Gelly Grindaki, Curator
According to one opinion, money and what we call 'the market' exercise complete power over human activities. Art and the cultural product is surely no exception, nor are the producers of these products, the artists. It is true that the market’s mechanisms have prevailed over the production and mediation (through collectors, gallery owners, art critics, etc) of the meaning of art, to such an extent that they partially cancel out artists and art itself. Moreover, works of art are used in a variety of ideological and financial 'transactions', such as money laundering, proof of social service, elevation of social status for politicians, industrialists, mayors, etc, being utilized as a 'contract of forgiveness' for their dubious journeys. Thus, the works of art become the means of production for their at will ideological mechanisms, which sculpt a wide spectrum of notions, from the perception of history for the common man to the sense of what art is for schoolkids.
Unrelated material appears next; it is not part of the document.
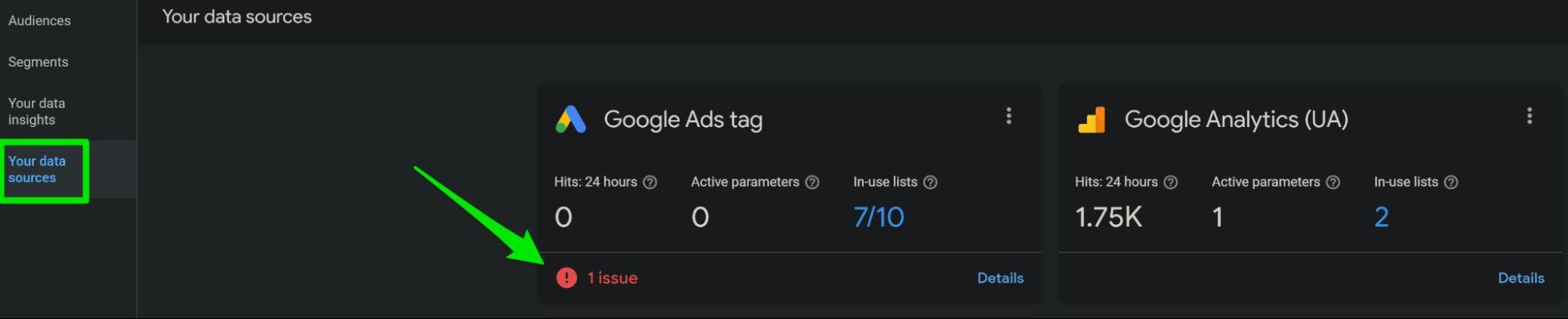Select Your data sources in sidebar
Often, a work of art is constructed and rises to prominence through various such mechanisms and not through a social journey – the same goes for its meaning. The institutes or art fairs, galleries, collectors, museums, biannuals and auction houses smother and manipulate both art and artists. Active participants in this process, sometimes even protagonists, are the artists themselves. Another opinion suggests that there is no other way, that this is the way things have always been and that the work of art, in some magical way, remains unaffected by this route because it has its own essence that is beyond any mechanism whatsoever. We are obliged to think and act upon these ides, suggesting – through works of art, discussions and literature – ways to challenge or even revoke them, setting in this way our position in this landscape of atrocity.
Dimitris Halatsis, Artist
Participating artists: Elena Akyla, Andonis Volanakis, Stephanos Kamaris, Giorgos Lagoudianakis, Maria Nyfoudi, Monica Pavlechova, Tzanis Rafailidou, Mark van Yetter, Dimitris Halatsis.